◆ Try it ◆
Repeat only the stretch of lines below that runs from the line with "Terms + Policies (527, 2489)" through the line with "June 2022 (59, 914)", unaltered.
========================================================================
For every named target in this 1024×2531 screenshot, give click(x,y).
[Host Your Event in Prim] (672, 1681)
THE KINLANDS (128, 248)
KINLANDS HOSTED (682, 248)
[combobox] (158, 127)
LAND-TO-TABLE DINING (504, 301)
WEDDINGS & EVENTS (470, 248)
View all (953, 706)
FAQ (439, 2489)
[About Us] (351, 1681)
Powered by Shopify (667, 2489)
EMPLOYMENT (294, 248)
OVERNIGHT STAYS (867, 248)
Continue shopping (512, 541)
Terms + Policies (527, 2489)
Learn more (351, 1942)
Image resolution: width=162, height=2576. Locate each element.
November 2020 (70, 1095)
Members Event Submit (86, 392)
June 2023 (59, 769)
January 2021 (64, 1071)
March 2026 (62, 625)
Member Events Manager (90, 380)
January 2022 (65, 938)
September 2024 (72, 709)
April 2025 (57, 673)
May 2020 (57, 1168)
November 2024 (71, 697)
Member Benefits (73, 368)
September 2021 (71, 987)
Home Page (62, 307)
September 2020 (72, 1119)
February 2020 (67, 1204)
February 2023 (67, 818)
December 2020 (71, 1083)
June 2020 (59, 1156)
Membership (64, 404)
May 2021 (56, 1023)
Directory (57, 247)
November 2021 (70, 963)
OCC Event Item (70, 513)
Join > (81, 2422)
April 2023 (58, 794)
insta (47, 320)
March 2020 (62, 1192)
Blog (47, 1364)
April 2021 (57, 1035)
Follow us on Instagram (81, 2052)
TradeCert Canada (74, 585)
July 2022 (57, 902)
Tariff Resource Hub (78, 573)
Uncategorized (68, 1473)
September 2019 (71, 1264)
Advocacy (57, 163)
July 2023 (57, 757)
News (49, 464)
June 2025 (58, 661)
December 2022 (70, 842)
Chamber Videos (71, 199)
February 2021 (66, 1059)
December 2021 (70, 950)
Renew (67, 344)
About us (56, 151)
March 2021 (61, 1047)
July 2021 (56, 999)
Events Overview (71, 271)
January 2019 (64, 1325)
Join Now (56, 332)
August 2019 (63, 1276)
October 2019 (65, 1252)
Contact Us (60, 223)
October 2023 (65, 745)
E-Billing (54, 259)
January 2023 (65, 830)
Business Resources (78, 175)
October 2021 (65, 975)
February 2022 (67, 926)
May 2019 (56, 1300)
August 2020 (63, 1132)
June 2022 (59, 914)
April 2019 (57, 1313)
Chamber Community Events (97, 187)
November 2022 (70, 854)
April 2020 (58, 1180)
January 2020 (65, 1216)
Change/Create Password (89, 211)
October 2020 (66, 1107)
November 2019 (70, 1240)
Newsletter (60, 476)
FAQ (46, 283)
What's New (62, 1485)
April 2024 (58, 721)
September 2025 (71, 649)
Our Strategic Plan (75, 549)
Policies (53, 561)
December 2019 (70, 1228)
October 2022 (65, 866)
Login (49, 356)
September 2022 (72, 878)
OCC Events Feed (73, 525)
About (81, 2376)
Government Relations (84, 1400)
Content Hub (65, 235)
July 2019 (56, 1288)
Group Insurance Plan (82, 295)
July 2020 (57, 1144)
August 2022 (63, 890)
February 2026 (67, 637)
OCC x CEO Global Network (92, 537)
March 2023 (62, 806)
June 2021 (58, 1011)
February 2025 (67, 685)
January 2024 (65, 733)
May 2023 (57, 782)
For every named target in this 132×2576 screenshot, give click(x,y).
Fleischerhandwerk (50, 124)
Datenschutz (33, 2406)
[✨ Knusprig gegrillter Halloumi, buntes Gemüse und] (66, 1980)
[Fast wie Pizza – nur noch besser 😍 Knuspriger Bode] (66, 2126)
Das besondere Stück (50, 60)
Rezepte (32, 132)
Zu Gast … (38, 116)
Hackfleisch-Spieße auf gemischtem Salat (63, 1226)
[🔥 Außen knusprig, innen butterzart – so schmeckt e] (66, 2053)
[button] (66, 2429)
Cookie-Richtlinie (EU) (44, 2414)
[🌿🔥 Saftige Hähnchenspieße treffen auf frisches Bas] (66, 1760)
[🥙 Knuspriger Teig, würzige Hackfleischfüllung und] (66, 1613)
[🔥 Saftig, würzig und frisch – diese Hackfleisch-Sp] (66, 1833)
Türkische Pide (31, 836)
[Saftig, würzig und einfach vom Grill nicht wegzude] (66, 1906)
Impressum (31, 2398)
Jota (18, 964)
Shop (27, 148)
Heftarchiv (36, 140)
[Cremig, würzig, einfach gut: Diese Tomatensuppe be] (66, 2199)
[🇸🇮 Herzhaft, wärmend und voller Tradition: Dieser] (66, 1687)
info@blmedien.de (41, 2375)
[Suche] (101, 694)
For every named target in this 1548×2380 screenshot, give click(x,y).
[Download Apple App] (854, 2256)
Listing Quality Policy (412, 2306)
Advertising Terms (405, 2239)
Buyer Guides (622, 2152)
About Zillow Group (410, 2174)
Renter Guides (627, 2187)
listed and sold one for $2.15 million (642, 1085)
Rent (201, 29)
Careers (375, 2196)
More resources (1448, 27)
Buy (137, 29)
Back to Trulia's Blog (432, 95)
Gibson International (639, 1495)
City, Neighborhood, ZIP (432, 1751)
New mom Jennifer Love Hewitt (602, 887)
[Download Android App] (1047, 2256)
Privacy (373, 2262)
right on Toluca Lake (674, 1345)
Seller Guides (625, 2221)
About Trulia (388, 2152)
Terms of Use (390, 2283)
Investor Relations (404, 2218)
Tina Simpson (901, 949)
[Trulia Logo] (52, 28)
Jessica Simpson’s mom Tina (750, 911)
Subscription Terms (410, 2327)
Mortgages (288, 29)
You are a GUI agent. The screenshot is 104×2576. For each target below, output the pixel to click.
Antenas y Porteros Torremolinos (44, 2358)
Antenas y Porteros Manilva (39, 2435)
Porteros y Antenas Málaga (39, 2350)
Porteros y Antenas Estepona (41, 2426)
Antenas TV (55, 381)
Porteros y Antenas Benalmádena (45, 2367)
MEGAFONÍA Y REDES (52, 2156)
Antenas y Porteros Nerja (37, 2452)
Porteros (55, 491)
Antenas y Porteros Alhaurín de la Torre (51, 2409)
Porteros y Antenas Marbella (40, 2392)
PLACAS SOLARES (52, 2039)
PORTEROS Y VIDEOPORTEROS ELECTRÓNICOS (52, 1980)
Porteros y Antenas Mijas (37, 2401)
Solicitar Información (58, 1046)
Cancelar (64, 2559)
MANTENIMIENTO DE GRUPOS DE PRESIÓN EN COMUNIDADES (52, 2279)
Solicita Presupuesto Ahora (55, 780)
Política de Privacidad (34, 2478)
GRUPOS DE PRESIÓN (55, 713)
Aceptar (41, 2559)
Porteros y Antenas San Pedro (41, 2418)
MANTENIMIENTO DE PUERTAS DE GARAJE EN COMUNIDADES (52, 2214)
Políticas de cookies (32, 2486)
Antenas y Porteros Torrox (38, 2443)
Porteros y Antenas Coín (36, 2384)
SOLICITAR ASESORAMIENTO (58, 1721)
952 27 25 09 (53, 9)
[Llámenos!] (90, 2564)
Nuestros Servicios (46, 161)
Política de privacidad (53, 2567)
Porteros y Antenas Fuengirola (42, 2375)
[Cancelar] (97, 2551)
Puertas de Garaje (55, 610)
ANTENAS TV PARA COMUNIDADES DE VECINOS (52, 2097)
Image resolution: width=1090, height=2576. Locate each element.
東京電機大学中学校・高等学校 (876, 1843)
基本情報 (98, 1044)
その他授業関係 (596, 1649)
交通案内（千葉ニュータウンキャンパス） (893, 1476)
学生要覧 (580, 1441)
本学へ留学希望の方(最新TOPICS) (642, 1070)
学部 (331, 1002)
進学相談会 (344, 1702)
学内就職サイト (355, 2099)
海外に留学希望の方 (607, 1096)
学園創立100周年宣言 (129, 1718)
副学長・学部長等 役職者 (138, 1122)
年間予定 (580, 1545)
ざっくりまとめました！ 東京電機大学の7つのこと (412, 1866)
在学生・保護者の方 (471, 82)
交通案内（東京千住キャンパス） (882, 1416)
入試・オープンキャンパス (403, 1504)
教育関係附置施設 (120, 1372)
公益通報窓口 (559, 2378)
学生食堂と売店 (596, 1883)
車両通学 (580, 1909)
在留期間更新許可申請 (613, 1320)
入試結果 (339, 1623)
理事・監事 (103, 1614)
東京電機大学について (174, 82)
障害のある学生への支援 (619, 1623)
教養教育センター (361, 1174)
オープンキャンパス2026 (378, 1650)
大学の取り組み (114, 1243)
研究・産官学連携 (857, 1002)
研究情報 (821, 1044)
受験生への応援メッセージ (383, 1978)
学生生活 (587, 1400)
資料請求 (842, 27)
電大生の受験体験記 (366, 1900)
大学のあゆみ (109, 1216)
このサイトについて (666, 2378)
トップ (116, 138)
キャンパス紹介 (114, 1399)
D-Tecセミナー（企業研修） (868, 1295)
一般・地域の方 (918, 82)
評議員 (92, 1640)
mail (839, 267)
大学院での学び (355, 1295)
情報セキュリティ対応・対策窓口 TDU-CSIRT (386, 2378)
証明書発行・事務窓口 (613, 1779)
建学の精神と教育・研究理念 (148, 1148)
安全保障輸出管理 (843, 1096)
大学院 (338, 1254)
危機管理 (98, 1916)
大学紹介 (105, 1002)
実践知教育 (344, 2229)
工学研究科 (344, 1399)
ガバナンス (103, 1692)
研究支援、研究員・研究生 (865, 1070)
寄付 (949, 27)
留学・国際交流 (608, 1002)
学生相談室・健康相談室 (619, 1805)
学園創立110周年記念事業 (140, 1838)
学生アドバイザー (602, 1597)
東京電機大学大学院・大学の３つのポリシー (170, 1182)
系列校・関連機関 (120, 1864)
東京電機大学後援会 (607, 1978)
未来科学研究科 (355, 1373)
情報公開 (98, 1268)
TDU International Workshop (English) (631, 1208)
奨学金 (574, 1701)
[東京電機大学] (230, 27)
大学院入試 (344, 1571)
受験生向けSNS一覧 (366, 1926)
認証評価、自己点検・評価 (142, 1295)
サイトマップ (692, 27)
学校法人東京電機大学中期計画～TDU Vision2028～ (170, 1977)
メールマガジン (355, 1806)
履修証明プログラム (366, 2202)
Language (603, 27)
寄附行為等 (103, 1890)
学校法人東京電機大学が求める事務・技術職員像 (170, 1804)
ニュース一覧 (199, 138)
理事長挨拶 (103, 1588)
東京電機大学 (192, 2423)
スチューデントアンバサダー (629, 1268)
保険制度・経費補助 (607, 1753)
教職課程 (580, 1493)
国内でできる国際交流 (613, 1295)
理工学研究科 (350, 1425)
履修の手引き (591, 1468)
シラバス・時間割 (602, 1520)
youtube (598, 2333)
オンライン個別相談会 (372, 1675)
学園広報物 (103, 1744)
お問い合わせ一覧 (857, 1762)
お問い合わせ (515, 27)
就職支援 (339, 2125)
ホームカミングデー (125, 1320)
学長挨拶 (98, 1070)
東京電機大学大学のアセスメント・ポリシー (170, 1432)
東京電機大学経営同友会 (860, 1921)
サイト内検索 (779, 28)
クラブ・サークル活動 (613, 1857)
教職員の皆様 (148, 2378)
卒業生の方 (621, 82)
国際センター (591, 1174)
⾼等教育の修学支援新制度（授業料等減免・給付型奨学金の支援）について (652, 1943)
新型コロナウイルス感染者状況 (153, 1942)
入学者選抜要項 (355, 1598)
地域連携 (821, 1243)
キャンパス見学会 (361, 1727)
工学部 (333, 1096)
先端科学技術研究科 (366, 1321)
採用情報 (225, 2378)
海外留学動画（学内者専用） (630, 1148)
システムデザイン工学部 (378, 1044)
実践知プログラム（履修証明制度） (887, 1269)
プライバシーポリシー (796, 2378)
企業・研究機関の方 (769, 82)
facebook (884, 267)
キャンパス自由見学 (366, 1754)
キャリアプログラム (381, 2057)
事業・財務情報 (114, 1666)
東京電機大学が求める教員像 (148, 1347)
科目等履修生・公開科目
========================================================================
◆ Output for this exercise ◆
Terms + Policies (527, 2489)
Learn more (351, 1942)
Image resolution: width=162, height=2576. Locate each element.
November 2020 (70, 1095)
Members Event Submit (86, 392)
June 2023 (59, 769)
January 2021 (64, 1071)
March 2026 (62, 625)
Member Events Manager (90, 380)
January 2022 (65, 938)
September 2024 (72, 709)
April 2025 (57, 673)
May 2020 (57, 1168)
November 2024 (71, 697)
Member Benefits (73, 368)
September 2021 (71, 987)
Home Page (62, 307)
September 2020 (72, 1119)
February 2020 (67, 1204)
February 2023 (67, 818)
December 2020 (71, 1083)
June 2020 (59, 1156)
Membership (64, 404)
May 2021 (56, 1023)
Directory (57, 247)
November 2021 (70, 963)
OCC Event Item (70, 513)
Join > (81, 2422)
April 2023 (58, 794)
insta (47, 320)
March 2020 (62, 1192)
Blog (47, 1364)
April 2021 (57, 1035)
Follow us on Instagram (81, 2052)
TradeCert Canada (74, 585)
July 2022 (57, 902)
Tariff Resource Hub (78, 573)
Uncategorized (68, 1473)
September 2019 (71, 1264)
Advocacy (57, 163)
July 2023 (57, 757)
News (49, 464)
June 2025 (58, 661)
December 2022 (70, 842)
Chamber Videos (71, 199)
February 2021 (66, 1059)
December 2021 (70, 950)
Renew (67, 344)
About us (56, 151)
March 2021 (61, 1047)
July 2021 (56, 999)
Events Overview (71, 271)
January 2019 (64, 1325)
Join Now (56, 332)
August 2019 (63, 1276)
October 2019 (65, 1252)
Contact Us (60, 223)
October 2023 (65, 745)
E-Billing (54, 259)
January 2023 (65, 830)
Business Resources (78, 175)
October 2021 (65, 975)
February 2022 (67, 926)
May 2019 (56, 1300)
August 2020 (63, 1132)
June 2022 (59, 914)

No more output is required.